OpenOffice vs LibreOffice
One of the most tangible rivalries of the last year has been the LibreOffice fork from OpenOffice.org, and fate placed the stands of each office suite producer almost back to back in the hall. The LibreOffice people were unphased by the close proximity; they are still basking in the joy of finding how much people like the project after the success of the fund raising to help secure the creation of The Document Foundation. The expansion of the number of developers and collaborators on the project has added to the confidence that the fundraising brought.
But then the OpenOffice.org representatives were equally confident and feel they have the weight of a corporately managed QA process and enterprise engineering on their side of the fight. Rather curiously at the OpenOffice.org stand, one machine was running Oracle's CloudOffice which has been in development since 2007, shares no code with OpenOffice and is closed source. The engineering effort that was going into
CloudOffice had been cited by some as a reason to be worried enough about OpenOffice that a fork should be created, so it was somewhat odd to see it present; the only justification appeared to be that OpenOffice can work with CloudOffice thanks to a toolbar button for transferring local documents to the cloud.
What will happen to the office suite and its community fork is now an interesting question; both sides are resigned to the existence of the other, but The H heard from one side that they would really like it if the two projects could at least find common ground for shared development. This is unlikely to come to pass though in the immediate aftermath of the fork, and for now, both LibreOffice and OpenOffice.org should be evaluated by anyone wanting to deploy an open source office suite.
From projects which forked, to projects that have come together: one stand had a representative from OpenEmbedded which had, that very day, announced it was aligning with the Yocto project from the Linux Foundation. The Yocto project had taken selected elements from OpenEmbedded's comprehensive selection
of ports of open source packages and kernels for over 300 different embedded platforms. The idea of the alignment was to allow both projects to set their development direction together.

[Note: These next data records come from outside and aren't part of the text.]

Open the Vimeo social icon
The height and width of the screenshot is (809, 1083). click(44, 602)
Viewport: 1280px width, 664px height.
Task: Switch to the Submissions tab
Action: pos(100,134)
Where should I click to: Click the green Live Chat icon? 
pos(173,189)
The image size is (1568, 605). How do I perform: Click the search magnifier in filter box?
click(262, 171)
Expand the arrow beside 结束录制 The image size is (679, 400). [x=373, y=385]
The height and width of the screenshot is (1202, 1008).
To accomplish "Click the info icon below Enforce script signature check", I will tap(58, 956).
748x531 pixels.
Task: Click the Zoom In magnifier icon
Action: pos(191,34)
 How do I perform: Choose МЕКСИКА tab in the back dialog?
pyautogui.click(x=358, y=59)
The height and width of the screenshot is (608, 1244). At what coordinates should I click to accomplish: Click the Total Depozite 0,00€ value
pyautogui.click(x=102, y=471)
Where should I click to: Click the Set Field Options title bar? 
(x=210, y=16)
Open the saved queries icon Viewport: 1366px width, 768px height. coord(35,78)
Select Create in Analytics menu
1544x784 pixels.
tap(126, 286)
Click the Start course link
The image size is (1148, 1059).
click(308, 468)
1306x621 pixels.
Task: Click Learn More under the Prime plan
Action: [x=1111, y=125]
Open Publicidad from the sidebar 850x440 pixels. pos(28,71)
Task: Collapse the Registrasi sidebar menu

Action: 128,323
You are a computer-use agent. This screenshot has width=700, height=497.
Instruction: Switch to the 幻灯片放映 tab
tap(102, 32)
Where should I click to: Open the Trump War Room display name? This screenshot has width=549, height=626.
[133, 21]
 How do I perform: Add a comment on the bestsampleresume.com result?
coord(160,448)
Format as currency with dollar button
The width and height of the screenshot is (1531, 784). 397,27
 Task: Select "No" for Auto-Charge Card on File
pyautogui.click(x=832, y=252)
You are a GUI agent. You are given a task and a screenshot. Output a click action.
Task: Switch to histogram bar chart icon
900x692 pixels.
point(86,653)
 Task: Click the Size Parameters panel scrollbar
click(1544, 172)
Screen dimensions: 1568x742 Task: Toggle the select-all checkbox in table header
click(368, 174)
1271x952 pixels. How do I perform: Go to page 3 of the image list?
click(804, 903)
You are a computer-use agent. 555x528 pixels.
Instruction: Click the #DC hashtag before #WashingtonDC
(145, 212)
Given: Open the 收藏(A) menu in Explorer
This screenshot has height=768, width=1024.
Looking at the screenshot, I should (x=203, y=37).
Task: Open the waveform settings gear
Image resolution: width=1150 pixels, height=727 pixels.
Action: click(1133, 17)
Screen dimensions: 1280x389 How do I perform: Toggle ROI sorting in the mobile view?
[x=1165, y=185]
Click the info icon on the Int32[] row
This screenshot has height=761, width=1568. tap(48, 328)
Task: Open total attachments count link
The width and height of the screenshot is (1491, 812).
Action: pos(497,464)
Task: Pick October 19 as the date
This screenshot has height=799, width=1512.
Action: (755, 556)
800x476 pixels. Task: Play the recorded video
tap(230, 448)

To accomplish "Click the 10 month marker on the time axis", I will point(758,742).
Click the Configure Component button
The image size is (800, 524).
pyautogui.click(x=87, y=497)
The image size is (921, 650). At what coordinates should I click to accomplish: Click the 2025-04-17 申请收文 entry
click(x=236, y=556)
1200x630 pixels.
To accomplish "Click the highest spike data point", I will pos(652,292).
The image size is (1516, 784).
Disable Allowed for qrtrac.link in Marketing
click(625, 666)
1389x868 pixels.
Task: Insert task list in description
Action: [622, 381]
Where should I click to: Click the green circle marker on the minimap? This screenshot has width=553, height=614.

The Beagle Board, PandaBoard and FriendlyARM development boards were all on display with the FriendlyARM driving its own LCD display with complex graphics. In the future, the plan appears to be that Yocto will make available a coordinated set of packages to allow new embedded developers to get a Linux kernel, basic commands and a secure networked console up and running quickly. They will then be able to use packages from OpenEmbedded to extend the capability of their system. It is a welcome simplification for getting Linux on embedded systems and one that The H plans to test out in the near future.